Collected data:
****************

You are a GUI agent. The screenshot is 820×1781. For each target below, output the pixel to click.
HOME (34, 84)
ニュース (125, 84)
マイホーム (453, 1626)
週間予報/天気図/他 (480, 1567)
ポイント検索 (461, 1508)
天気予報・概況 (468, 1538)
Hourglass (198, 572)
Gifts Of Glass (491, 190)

****************

**REQUIRED WORK:**
Write all of the data above again, exactly as given.

**ANSWER TO THIS EXERCISE:**
You are a GUI agent. The screenshot is 820×1781. For each target below, output the pixel to click.
HOME (34, 84)
ニュース (125, 84)
マイホーム (453, 1626)
週間予報/天気図/他 (480, 1567)
ポイント検索 (461, 1508)
天気予報・概況 (468, 1538)
Hourglass (198, 572)
Gifts Of Glass (491, 190)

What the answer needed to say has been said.